Ember's flashbacks on her happy times with Chase gave the book a slightly less edgy feel to it. It was soft and no longer serrated because that's all you'll ever feel when you read the book. While the flashbacks may have been filled with melancholy, they were also filled with sweetness and nostalgia as well. I looked forward to these moments because they left me all sad but tingly. I was glad that Kristen Simmons did not really give that big of an emphasis t oArticle 5's romantic aspect because it certainly would've affected the whole book's structure. I liked the way she managed to just insert bits and pieces that were appropriate enough for the book.

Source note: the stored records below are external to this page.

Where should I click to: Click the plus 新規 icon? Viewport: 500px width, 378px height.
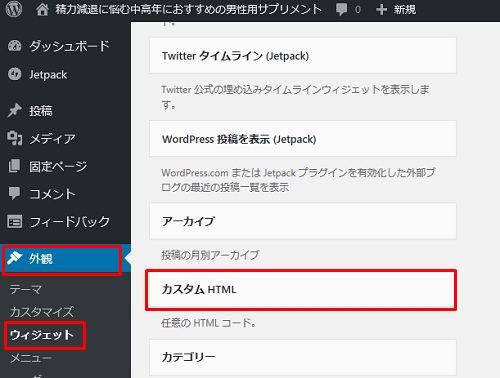pos(381,10)
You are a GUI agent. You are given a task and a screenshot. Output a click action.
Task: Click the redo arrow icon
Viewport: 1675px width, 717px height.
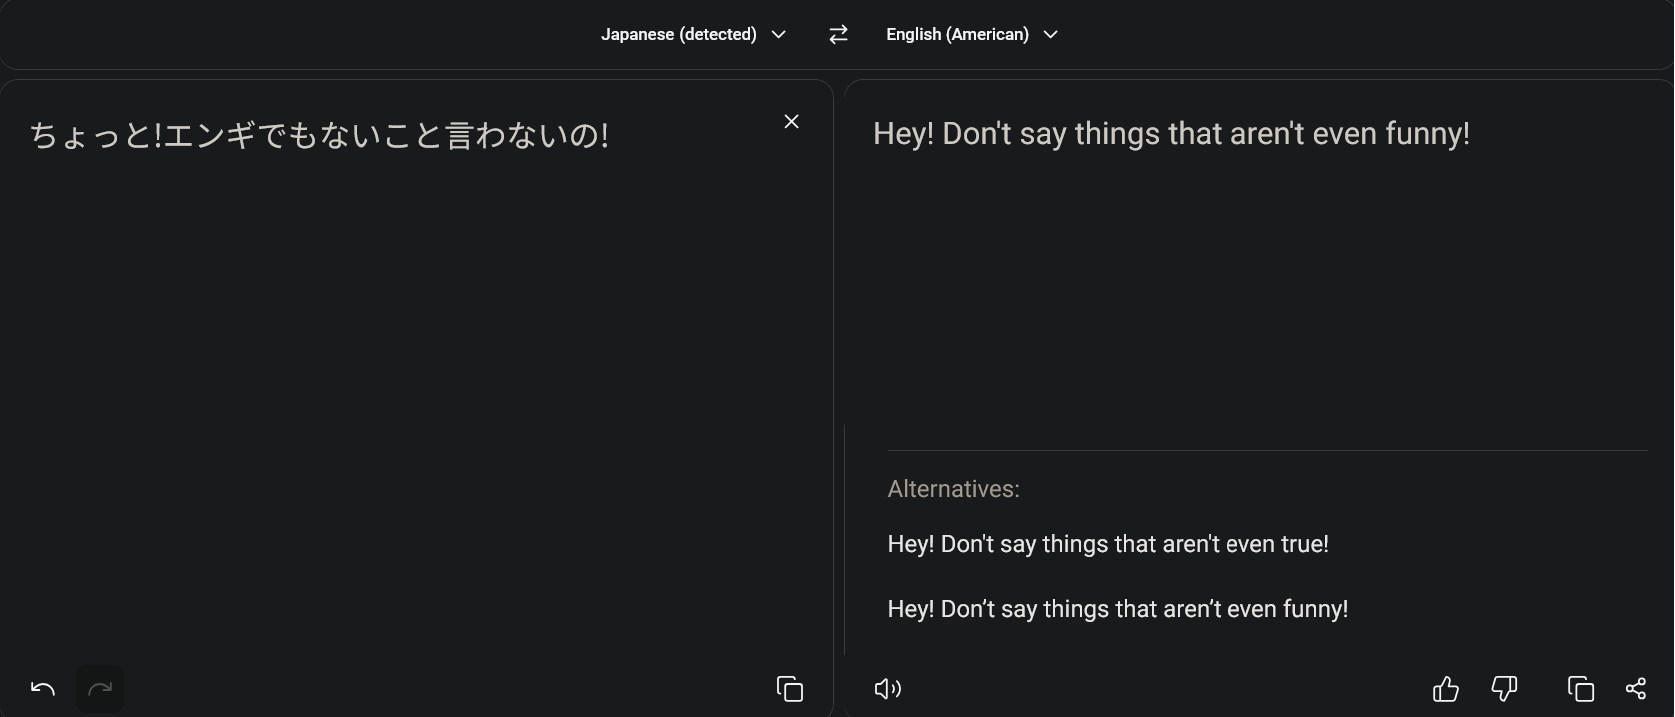pos(100,688)
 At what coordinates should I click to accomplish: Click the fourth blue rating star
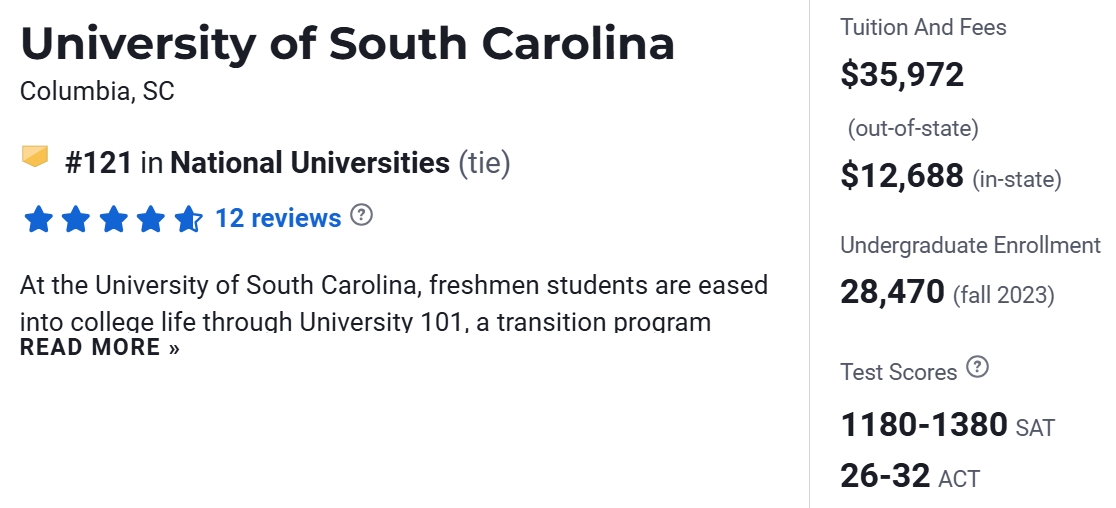(151, 219)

I wouldn't say that this was the worst or best Dystopian book I've because it was honestly just "meh" for me. I expected a lot more from it because of the hype but I was slightly disappointed when I got to through more than halfway through the book and nothing really exciting was happening. And I was left wondering with this question when I finished reading it: Who is their enemy? I understand that they plan to go against the FBR but will they try to take down the whole bureau or do they plan to assassinate the president or something. I hope that this question will be answered in Breaking Point, its sequel. Article 5 is definitely an entertaining read and I'd recommend this to people who are looking for a thrill because the action in this book is explosive and it was really cool. I hope that those who try Article 5 will like it because it's honestly not a terrible book, it's just that it's not for me but there may be other people who likes this type of books.